On a hot summer day in August, Gebrin unwrapped his dream and presented it to the world. He decided to call his restaurant Bravo, Nader, and his reason for such an odd and unforgettable name tells you everything about the man's nature. His family - and his teachers - were a world away, and there was no one to pat him on the back and congratulate him. "There was no one, except Mary, to say: Bravo, Nader," he said.
The name became his family hug.
With this in mind, one begins to understand that everyone who comes into his restaurant is family. It is not uncommon for Gebrin to squeeze up a seat with regular customers and present his extensive list - memorized because he created and cooked the specials - in a charming, boyish manner. His Italian kisses are provided as generously as his portions of fresh foods. There are more entrees on his menu than there are tables and he tells customers that they can have anything they want, as long as the ingredients are on hand.
Ever conscious of health (he spends five days a week in the gym) everything is prepared fresh and nothing is ever fried. He uses very little cream in his cooking. On one recent day, oysters were as big as fists and the place was sweet with the smell of homemade sausage and cheese. He is as meticulous with preparation as with recipes; the food looks wonderful on extra-large white plates, and tastes intermingle perfectly. People can even share a meal and go away satisfied. The deserts are also homemade, even the ice cream.
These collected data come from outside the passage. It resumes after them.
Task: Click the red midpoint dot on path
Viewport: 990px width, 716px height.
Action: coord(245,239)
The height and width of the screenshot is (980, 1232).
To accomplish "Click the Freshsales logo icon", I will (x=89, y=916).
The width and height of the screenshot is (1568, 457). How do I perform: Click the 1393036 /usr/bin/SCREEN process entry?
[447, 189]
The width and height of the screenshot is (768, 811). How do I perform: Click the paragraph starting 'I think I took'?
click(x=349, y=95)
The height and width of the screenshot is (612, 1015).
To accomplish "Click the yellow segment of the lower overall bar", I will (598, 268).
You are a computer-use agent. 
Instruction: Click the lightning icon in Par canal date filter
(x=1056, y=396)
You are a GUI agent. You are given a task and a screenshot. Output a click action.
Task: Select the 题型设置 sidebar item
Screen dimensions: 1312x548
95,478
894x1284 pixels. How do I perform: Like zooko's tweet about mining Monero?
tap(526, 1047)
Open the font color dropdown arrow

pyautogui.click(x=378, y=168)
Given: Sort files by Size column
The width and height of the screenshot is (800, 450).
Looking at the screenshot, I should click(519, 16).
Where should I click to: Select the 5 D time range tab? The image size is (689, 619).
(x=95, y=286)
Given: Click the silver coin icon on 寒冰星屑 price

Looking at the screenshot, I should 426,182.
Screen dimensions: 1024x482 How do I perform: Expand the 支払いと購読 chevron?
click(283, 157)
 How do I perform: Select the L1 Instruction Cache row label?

"I have invented everything on my menu," said Gebrin, whose family has no idea what he has created in America. "My mother probably thinks I own a pizzeria," he said with a gentle smile and a wink.
Some people dream in color. Gebrin says he dreams in food. He creates about a dozen daily specials. "I always wanted to own a restaurant," he said. And for other food dreamers who may sit in a corner by the window and hope that one day this restaurant will be theirs, sorry. This place is Gebrin's home. Bravo, Nader.